[start Records provided]

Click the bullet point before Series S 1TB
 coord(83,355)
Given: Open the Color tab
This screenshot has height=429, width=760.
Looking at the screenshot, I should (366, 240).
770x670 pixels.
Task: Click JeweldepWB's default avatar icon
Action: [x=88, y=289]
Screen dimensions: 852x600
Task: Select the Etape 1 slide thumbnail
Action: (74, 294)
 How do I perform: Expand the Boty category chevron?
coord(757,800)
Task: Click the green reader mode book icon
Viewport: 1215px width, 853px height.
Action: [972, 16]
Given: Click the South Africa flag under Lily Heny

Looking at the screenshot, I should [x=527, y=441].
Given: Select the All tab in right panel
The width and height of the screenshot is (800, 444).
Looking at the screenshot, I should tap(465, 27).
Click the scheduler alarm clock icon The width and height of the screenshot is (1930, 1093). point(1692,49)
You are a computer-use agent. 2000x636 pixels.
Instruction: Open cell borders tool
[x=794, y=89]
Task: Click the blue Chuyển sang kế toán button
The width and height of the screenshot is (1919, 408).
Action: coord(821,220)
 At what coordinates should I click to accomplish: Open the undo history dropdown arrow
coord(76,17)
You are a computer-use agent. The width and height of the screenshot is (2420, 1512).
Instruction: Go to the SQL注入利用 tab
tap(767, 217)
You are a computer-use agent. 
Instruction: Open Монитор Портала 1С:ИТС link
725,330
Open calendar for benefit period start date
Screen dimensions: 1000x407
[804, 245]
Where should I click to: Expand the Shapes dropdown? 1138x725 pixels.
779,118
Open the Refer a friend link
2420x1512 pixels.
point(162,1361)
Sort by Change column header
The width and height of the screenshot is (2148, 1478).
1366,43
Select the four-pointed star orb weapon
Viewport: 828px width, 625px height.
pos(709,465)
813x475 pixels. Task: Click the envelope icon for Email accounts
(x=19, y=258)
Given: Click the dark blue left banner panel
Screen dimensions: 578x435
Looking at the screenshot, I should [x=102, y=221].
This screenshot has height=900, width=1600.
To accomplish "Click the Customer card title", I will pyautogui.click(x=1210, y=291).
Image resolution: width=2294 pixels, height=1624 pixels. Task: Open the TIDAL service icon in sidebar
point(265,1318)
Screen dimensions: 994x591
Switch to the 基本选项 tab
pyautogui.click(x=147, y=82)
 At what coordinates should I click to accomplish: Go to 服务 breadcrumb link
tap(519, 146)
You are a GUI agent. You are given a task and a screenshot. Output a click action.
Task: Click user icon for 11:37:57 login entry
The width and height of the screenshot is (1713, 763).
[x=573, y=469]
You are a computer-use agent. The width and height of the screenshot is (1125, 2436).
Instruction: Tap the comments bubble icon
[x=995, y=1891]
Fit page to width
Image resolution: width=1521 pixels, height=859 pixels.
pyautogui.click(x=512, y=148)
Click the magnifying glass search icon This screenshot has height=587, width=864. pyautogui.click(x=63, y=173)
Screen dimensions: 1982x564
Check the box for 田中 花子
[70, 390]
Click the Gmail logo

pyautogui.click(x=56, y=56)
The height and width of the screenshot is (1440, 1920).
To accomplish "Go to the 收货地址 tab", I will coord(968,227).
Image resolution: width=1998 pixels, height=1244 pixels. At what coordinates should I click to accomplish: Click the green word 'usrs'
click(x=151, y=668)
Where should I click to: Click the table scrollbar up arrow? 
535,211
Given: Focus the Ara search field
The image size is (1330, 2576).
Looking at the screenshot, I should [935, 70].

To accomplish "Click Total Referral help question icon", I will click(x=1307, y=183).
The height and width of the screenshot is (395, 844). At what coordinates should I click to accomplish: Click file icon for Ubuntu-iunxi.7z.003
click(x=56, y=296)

[end Records provided]

**Stated problem**:
Reproduce the lines above verbatim, from the first one through the line that contains "Click the scheduler", inclusive.

**Solution for this task**:
Click the bullet point before Series S 1TB
 coord(83,355)
Given: Open the Color tab
This screenshot has height=429, width=760.
Looking at the screenshot, I should (366, 240).
770x670 pixels.
Task: Click JeweldepWB's default avatar icon
Action: [x=88, y=289]
Screen dimensions: 852x600
Task: Select the Etape 1 slide thumbnail
Action: (74, 294)
 How do I perform: Expand the Boty category chevron?
coord(757,800)
Task: Click the green reader mode book icon
Viewport: 1215px width, 853px height.
Action: [972, 16]
Given: Click the South Africa flag under Lily Heny

Looking at the screenshot, I should [x=527, y=441].
Given: Select the All tab in right panel
The width and height of the screenshot is (800, 444).
Looking at the screenshot, I should tap(465, 27).
Click the scheduler alarm clock icon The width and height of the screenshot is (1930, 1093). point(1692,49)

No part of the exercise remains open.